Pattern signal: Array
[["phone","blue","pixel"],["computer","silver","lenovo"],["phone","gold","iphone"]] "color" "silver"
[["phone","blue","pixel"],["computer","silver","phone"],["phone","gold","iphone"]] "type" "phone"
Source-backed implementations are provided below for direct study and interview prep.
// Accepted solution for LeetCode #1773: Count Items Matching a Rule
class Solution {
public int countMatches(List<List<String>> items, String ruleKey, String ruleValue) {
int i = ruleKey.charAt(0) == 't' ? 0 : (ruleKey.charAt(0) == 'c' ? 1 : 2);
int ans = 0;
for (var v : items) {
if (v.get(i).equals(ruleValue)) {
++ans;
}
}
return ans;
}
}
// Accepted solution for LeetCode #1773: Count Items Matching a Rule
func countMatches(items [][]string, ruleKey string, ruleValue string) (ans int) {
i := map[byte]int{'t': 0, 'c': 1, 'n': 2}[ruleKey[0]]
for _, v := range items {
if v[i] == ruleValue {
ans++
}
}
return
}
# Accepted solution for LeetCode #1773: Count Items Matching a Rule
class Solution:
def countMatches(self, items: List[List[str]], ruleKey: str, ruleValue: str) -> int:
i = 0 if ruleKey[0] == 't' else (1 if ruleKey[0] == 'c' else 2)
return sum(v[i] == ruleValue for v in items)

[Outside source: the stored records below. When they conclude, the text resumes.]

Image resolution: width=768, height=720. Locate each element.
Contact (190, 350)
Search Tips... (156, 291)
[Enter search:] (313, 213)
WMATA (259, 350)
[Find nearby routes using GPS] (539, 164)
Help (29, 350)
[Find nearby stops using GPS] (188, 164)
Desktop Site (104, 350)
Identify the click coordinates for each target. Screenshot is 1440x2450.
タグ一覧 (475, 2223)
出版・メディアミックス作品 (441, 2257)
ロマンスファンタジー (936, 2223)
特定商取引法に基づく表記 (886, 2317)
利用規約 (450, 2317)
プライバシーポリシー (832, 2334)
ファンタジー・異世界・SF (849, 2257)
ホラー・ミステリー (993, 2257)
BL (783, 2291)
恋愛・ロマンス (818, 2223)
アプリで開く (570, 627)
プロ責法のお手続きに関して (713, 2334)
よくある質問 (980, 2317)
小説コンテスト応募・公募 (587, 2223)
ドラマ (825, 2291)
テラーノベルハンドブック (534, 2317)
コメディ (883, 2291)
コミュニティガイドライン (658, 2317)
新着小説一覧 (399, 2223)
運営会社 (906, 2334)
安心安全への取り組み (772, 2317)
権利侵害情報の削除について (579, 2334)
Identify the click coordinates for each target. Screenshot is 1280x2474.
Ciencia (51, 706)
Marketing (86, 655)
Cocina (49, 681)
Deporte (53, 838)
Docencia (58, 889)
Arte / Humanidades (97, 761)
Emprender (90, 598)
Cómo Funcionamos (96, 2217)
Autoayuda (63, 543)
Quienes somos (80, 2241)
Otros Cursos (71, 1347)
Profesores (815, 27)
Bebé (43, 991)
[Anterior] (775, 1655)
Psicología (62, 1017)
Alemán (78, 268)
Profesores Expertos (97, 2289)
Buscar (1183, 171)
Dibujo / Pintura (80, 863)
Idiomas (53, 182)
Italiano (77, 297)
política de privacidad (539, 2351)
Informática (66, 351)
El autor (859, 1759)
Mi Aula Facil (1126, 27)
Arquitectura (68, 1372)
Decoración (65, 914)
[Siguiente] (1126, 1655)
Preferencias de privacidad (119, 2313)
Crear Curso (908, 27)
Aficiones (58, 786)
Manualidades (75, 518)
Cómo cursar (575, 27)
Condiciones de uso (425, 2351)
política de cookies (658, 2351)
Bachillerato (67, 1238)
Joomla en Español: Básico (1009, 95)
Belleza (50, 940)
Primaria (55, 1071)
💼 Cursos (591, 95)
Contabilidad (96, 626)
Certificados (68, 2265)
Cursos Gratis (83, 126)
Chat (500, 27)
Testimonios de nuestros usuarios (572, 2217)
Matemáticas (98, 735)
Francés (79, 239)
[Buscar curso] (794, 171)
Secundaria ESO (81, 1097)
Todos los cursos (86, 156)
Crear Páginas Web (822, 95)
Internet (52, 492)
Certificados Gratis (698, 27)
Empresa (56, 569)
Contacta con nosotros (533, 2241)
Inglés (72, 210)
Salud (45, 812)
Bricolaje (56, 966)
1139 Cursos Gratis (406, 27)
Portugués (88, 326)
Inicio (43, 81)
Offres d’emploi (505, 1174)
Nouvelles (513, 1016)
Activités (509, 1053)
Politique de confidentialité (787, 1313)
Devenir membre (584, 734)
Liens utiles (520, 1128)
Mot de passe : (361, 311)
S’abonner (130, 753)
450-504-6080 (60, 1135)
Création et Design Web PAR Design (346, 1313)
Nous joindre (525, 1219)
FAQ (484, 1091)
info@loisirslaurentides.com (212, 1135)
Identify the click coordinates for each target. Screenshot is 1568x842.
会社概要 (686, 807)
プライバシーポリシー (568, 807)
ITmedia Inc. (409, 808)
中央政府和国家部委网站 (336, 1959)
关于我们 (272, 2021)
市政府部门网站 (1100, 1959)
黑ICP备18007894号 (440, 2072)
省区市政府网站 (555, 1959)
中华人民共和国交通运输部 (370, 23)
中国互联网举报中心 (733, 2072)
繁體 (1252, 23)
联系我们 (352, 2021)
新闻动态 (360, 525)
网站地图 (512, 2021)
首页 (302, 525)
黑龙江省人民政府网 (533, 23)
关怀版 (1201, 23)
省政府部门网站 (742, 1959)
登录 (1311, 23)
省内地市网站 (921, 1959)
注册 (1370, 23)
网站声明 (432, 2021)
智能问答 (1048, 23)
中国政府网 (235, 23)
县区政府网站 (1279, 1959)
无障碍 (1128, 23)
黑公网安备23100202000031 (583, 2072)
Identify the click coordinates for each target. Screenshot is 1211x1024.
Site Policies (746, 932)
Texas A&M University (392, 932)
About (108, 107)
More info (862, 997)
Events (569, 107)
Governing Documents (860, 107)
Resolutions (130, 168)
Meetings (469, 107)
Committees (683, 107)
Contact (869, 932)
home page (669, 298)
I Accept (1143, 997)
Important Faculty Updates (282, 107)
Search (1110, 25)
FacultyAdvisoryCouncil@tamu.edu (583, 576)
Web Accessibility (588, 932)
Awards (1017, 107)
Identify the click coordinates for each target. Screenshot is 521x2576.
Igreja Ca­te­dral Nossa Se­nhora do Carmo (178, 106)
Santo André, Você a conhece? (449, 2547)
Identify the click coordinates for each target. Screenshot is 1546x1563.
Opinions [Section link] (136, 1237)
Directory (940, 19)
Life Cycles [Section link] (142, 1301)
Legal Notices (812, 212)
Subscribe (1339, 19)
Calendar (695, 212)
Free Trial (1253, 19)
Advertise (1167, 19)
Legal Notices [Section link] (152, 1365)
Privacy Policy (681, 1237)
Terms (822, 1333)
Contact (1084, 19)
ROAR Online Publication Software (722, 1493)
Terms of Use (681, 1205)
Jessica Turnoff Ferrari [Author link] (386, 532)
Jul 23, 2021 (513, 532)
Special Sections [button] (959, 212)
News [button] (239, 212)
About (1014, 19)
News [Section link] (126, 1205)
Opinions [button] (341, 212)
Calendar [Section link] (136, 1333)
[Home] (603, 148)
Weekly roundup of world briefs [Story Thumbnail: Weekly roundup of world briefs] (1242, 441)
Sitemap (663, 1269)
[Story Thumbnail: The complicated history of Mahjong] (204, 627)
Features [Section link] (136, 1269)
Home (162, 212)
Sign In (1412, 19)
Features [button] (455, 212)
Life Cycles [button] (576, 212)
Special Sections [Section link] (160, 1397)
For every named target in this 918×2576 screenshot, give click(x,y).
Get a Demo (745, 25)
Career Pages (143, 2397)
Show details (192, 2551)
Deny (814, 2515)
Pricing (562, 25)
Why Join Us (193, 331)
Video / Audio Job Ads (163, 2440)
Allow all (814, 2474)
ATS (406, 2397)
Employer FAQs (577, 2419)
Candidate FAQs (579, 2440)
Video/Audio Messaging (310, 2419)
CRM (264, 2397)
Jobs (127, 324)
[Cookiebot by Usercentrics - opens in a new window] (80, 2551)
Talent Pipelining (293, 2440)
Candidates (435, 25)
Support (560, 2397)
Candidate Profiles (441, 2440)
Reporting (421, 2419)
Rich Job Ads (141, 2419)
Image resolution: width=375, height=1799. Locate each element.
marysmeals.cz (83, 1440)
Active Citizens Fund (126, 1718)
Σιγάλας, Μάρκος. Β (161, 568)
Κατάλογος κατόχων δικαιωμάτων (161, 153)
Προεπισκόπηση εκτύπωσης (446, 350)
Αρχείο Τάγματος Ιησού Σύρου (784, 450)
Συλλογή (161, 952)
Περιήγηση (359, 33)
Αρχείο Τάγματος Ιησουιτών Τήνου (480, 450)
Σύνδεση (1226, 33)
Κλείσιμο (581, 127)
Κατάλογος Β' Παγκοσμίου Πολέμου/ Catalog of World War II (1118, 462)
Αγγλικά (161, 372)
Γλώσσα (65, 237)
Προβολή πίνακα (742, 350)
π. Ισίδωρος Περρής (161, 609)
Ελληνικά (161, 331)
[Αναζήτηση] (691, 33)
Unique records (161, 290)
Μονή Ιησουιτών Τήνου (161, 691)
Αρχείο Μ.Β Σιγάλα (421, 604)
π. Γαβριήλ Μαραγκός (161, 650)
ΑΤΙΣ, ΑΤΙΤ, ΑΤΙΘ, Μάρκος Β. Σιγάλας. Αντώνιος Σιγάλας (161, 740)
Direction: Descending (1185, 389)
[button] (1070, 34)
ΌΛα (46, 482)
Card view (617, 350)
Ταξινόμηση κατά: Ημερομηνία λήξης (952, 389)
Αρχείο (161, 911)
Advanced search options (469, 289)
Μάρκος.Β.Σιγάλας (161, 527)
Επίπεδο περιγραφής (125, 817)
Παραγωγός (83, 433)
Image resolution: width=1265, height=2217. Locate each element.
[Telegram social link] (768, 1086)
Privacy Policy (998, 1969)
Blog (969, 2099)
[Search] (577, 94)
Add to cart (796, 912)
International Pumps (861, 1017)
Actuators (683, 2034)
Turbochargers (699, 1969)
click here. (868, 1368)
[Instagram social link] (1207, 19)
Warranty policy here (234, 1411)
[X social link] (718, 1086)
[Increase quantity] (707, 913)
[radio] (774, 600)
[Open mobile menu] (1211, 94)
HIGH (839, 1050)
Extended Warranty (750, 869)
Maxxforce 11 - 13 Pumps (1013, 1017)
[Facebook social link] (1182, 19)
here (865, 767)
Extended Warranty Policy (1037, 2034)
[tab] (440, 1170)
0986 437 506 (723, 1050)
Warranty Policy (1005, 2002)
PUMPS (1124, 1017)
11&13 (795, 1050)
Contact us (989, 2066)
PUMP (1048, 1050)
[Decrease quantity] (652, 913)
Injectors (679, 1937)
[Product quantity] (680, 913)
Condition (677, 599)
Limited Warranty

// Accepted solution for LeetCode #1773: Count Items Matching a Rule
impl Solution {
pub fn count_matches(items: Vec<Vec<String>>, rule_key: String, rule_value: String) -> i32 {
let key = if rule_key == "type" {
0
} else if rule_key == "color" {
1
} else {
2
};
items.iter().filter(|v| v[key] == rule_value).count() as i32
}
}
// Accepted solution for LeetCode #1773: Count Items Matching a Rule
function countMatches(items: string[][], ruleKey: string, ruleValue: string): number {
const key = ruleKey === 'type' ? 0 : ruleKey === 'color' ? 1 : 2;
return items.reduce((r, v) => r + (v[key] === ruleValue ? 1 : 0), 0);
}
Use this to step through a reusable interview workflow for this problem.
Two nested loops check every pair or subarray. The outer loop fixes a starting point, the inner loop extends or searches. For n elements this gives up to n²/2 operations. No extra space, but the quadratic time is prohibitive for large inputs.
Most array problems have an O(n²) brute force (nested loops) and an O(n) optimal (single pass with clever state tracking). The key is identifying what information to maintain as you scan: a running max, a prefix sum, a hash map of seen values, or two pointers.
Review these before coding to avoid predictable interview regressions.
Wrong move: Loop endpoints miss first/last candidate.
Usually fails on: Fails on minimal arrays and exact-boundary answers.
Fix: Re-derive loops from inclusive/exclusive ranges before coding.